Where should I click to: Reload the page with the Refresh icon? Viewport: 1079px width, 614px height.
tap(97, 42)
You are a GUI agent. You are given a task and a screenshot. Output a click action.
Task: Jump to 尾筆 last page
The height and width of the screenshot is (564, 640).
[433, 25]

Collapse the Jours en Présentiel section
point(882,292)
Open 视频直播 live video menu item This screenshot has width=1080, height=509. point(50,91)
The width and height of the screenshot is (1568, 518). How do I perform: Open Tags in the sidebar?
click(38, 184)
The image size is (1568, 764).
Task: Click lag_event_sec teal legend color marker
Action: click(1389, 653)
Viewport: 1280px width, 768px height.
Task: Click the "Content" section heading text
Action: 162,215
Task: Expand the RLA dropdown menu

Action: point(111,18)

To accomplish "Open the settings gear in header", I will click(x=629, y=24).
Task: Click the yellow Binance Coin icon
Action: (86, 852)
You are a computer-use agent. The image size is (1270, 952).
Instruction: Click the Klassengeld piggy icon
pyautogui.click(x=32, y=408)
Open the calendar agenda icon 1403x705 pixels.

▸ AIM OF THE EXERCISE: Format these lines as a numbered list, omitting the blank lines.

▸ WRITTEN ANSWER:
1. Where should I click to: Reload the page with the Refresh icon? Viewport: 1079px width, 614px height.
2. tap(97, 42)
3. You are a GUI agent. You are given a task and a screenshot. Output a click action.
4. Task: Jump to 尾筆 last page
5. The height and width of the screenshot is (564, 640).
6. [433, 25]
7. Collapse the Jours en Présentiel section
8. point(882,292)
9. Open 视频直播 live video menu item This screenshot has width=1080, height=509. point(50,91)
10. The width and height of the screenshot is (1568, 518). How do I perform: Open Tags in the sidebar?
11. click(38, 184)
12. The image size is (1568, 764).
13. Task: Click lag_event_sec teal legend color marker
14. Action: click(1389, 653)
15. Viewport: 1280px width, 768px height.
16. Task: Click the "Content" section heading text
17. Action: 162,215
18. Task: Expand the RLA dropdown menu
19. Action: point(111,18)
20. To accomplish "Open the settings gear in header", I will click(x=629, y=24).
21. Task: Click the yellow Binance Coin icon
22. Action: (86, 852)
23. You are a computer-use agent. The image size is (1270, 952).
24. Instruction: Click the Klassengeld piggy icon
25. pyautogui.click(x=32, y=408)
26. Open the calendar agenda icon 1403x705 pixels.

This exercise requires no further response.